[Items from a dataset]
------------------------

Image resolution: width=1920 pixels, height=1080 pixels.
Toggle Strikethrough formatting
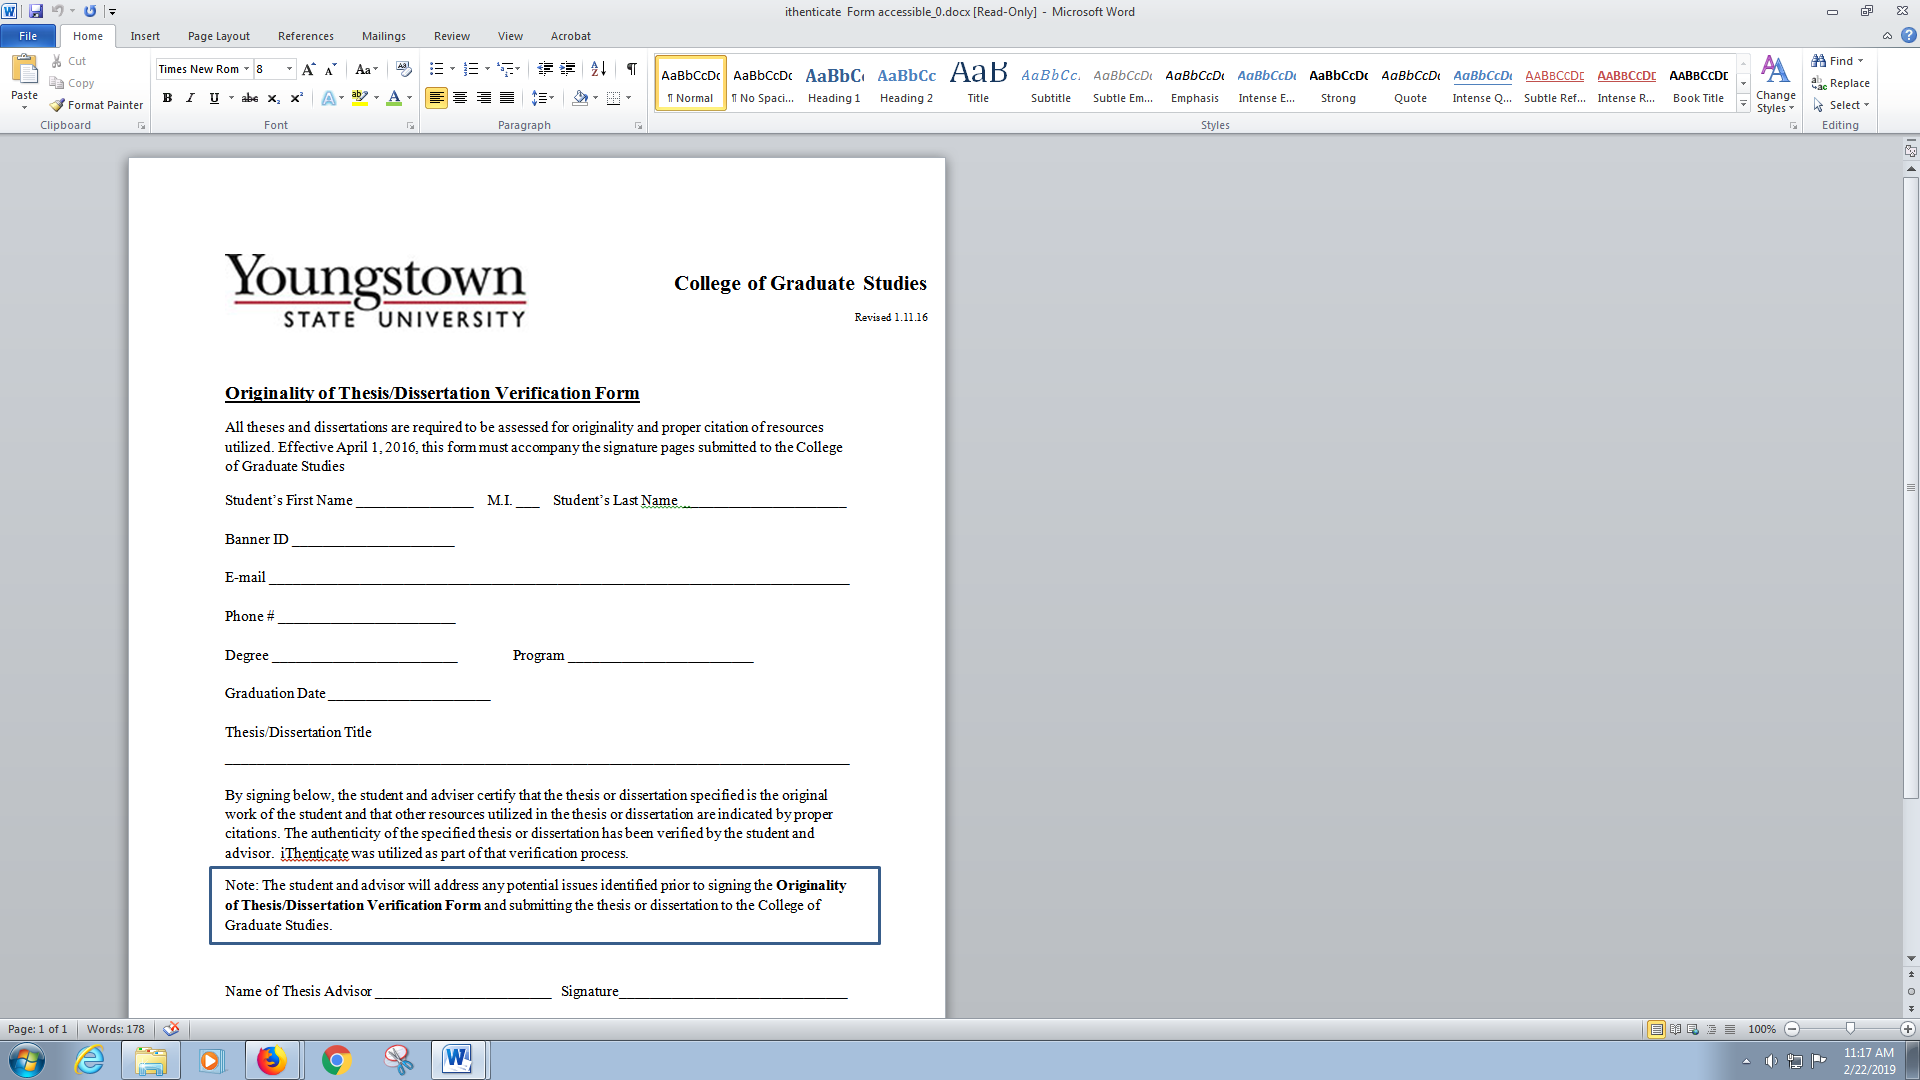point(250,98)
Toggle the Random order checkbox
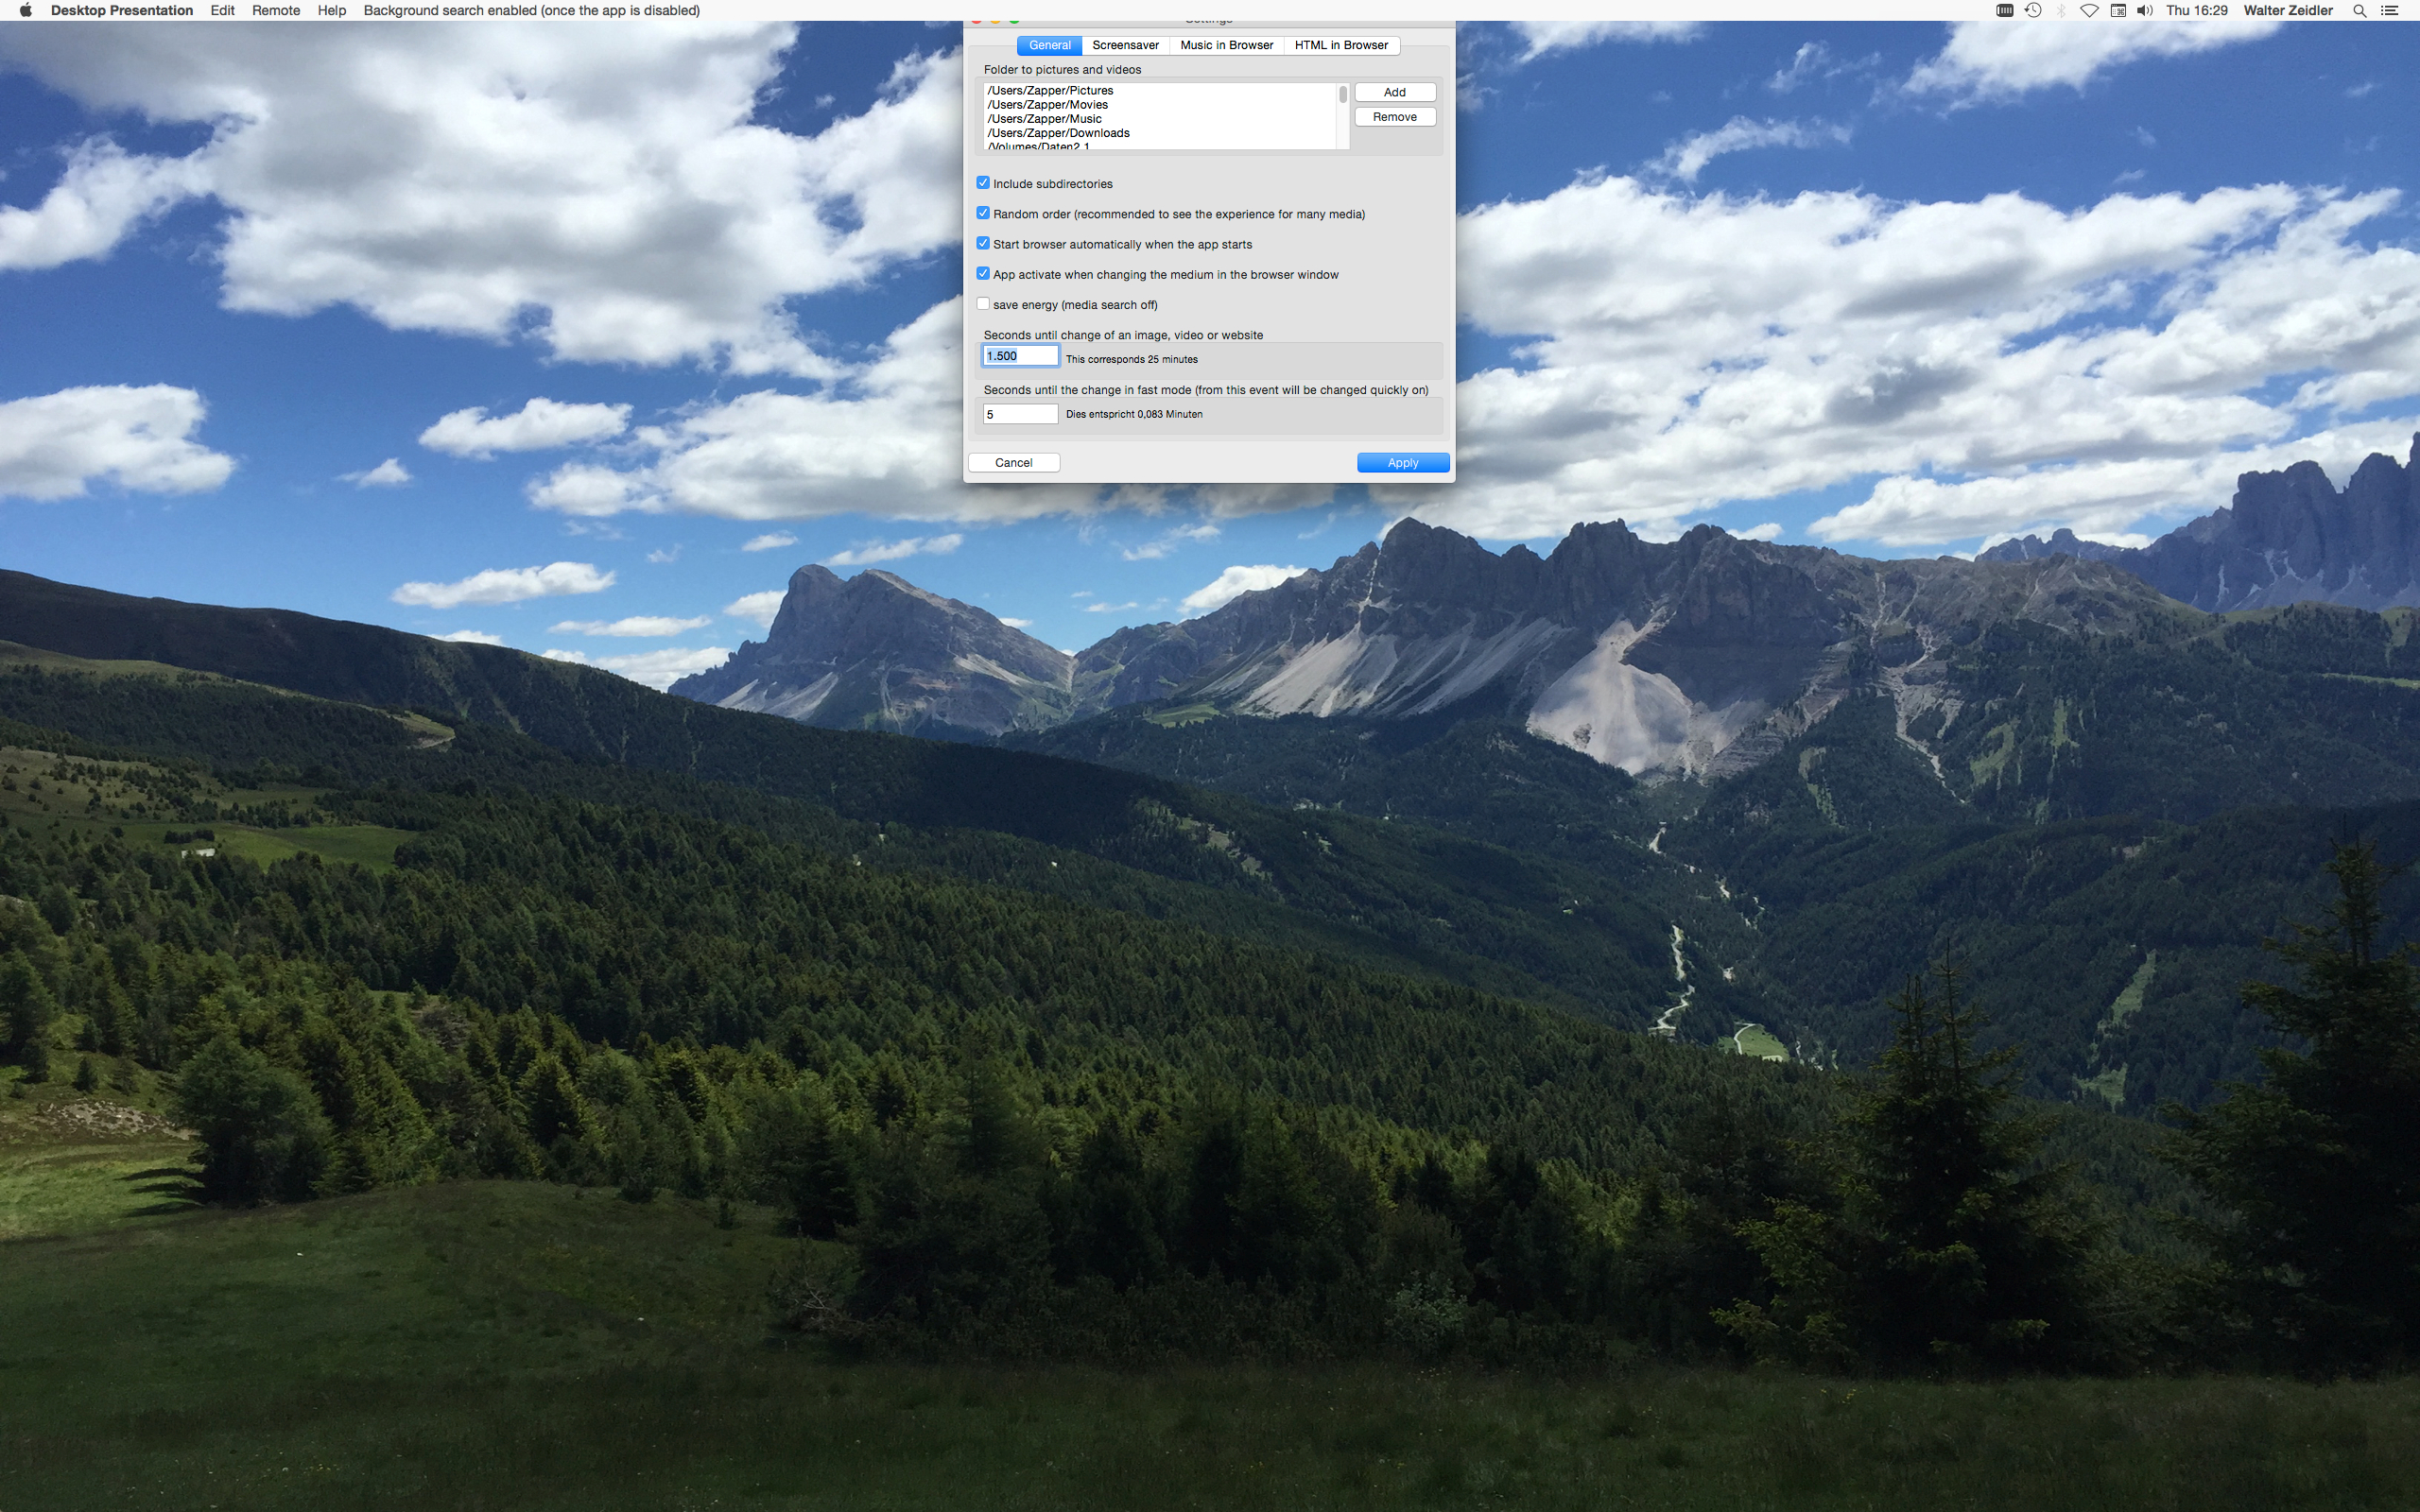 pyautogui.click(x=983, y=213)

------------------------

▶ Exercise objective
Images aside, return each entry above precisely as it stands.

▶ Written answer
Image resolution: width=1920 pixels, height=1080 pixels.
Toggle Strikethrough formatting
point(250,98)
Toggle the Random order checkbox
 pyautogui.click(x=983, y=213)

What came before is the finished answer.